Show replies by date

Olaf van der Spek

29 Nov 29 Nov

12:15 p.m.

On Thu, Nov 29, 2018 at 12:41 PM Hans Dembinski via Boost <boost@lists.boost.org> wrote:

...

Every axis type is required to have a size() method, which returns the number of bins along that axis (without counting extra bins for under- and overflow). Should this method return `unsigned` or `int`?

size() returns unsigned ssize() returns signed ;) -- Olaf

Paul A. Bristow

1:13 p.m.

...

-----Original Message----- From: Boost [mailto:boost-bounces@lists.boost.org] On Behalf Of Hans Dembinski via Boost Sent: 29 November 2018 11:10 To: Boost Devs Cc: Hans Dembinski; Jim Pivarski; Henry Schreiner Subject: [boost] [histogram] should some_axis::size() return unsigned or int?

Dear community (especially the reviewers of boost.histogram),

I am still working on finishing the library based on the excellent reviews I got in September. I cannot make up my mind about a specific detail of the library interface and would like to ask for your input.

Every axis type is required to have a size() method, which returns the number of bins along that axis (without counting extra bins for under- and overflow). Should this method return `unsigned` or `int`?

<big snip> you need a new name for signed axis size? int axis_size() perhaps ;-) Paul --- Paul A. Bristow Prizet Farmhouse Kendal UK LA8 8AB +44 (0) 1539 561830

Hans Dembinski

4:59 p.m.

Dear Paul, dear Olaf,

...

On 29. Nov 2018, at 14:13, Paul A. Bristow via Boost <boost@lists.boost.org> wrote:

you need a new name for signed axis size?

int axis_size()

perhaps ;-)

both of you basically propose to have two similarly named "size" methods which return `unsigned` and `int` respectively.
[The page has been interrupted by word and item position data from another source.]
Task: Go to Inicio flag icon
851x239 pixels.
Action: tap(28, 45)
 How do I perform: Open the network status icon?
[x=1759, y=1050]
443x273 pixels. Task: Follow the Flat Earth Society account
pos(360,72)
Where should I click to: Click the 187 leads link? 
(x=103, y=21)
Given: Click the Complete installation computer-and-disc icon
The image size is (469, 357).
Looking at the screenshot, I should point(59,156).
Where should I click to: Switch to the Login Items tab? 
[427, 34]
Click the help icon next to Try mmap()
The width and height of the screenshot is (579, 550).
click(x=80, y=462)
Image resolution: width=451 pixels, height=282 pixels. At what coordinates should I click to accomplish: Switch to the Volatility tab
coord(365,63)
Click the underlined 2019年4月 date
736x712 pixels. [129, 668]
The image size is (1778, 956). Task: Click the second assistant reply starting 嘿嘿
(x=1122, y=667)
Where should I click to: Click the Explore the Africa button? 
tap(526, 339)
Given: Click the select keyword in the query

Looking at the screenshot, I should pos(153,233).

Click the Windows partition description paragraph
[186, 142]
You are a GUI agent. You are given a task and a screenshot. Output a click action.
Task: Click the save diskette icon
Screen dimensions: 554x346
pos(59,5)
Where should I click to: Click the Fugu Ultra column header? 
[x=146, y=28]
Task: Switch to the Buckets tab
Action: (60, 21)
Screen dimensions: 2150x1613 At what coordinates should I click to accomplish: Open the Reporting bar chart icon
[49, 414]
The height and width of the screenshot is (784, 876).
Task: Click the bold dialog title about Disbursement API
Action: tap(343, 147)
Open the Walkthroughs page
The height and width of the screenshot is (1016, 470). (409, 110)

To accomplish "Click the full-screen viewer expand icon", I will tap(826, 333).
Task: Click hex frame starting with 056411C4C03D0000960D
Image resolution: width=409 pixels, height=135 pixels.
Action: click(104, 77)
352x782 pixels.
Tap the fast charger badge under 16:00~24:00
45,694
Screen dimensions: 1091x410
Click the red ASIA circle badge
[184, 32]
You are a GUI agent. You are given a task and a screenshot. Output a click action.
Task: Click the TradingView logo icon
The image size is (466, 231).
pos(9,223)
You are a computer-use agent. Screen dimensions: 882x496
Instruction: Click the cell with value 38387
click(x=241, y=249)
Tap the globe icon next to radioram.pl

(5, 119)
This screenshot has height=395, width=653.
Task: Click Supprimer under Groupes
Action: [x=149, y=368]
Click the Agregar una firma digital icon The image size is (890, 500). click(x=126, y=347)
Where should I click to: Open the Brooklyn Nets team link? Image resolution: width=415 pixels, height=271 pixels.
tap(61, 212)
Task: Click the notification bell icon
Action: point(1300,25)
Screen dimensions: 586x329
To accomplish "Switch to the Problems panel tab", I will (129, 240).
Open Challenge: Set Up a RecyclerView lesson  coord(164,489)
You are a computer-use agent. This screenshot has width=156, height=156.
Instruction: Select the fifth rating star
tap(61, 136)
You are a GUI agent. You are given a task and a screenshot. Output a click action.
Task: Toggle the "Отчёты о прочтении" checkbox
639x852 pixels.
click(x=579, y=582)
I really hope that you are kidding as indicated by the smileys in your messages. What I really need is a custom integer type for the index which is signed but can be compared safely with both `int` and `unsigned`. I could create a new integer type with a struct or an enum class and then implement all the operators explicitly. It is a lot of work, though.

Olaf van der Spek

30 Nov 30 Nov

7:43 a.m.

On Thu, Nov 29, 2018 at 5:58 PM Hans Dembinski via Boost <boost@lists.boost.org> wrote:

...

Dear Paul, dear Olaf,

...
On 29. Nov 2018, at 14:13, Paul A. Bristow via Boost <boost@lists.boost.org> wrote:

you need a new name for signed axis size?

int axis_size()

perhaps ;-)

both of you basically propose to have two similarly named "size" methods which return `unsigned` and `int` respectively. I really hope that you are kidding as indicated by the smileys in your messages.

Not really: http://www.open-std.org/jtc1/sc22/wg21/docs/papers/2018/p1227r0.html -- Olaf

Hans Dembinski

9:20 a.m.

...

On 30. Nov 2018, at 08:43, Olaf van der Spek <ml@vdspek.org> wrote:

On Thu, Nov 29, 2018 at 5:58 PM Hans Dembinski via Boost <boost@lists.boost.org> wrote:

...
Dear Paul, dear Olaf,

...
On 29. Nov 2018, at 14:13, Paul A. Bristow via Boost <boost@lists.boost.org> wrote:

you need a new name for signed axis size?

int axis_size()

perhaps ;-)

both of you basically propose to have two similarly named "size" methods which return `unsigned` and `int` respectively. I really hope that you are kidding as indicated by the smileys in your messages.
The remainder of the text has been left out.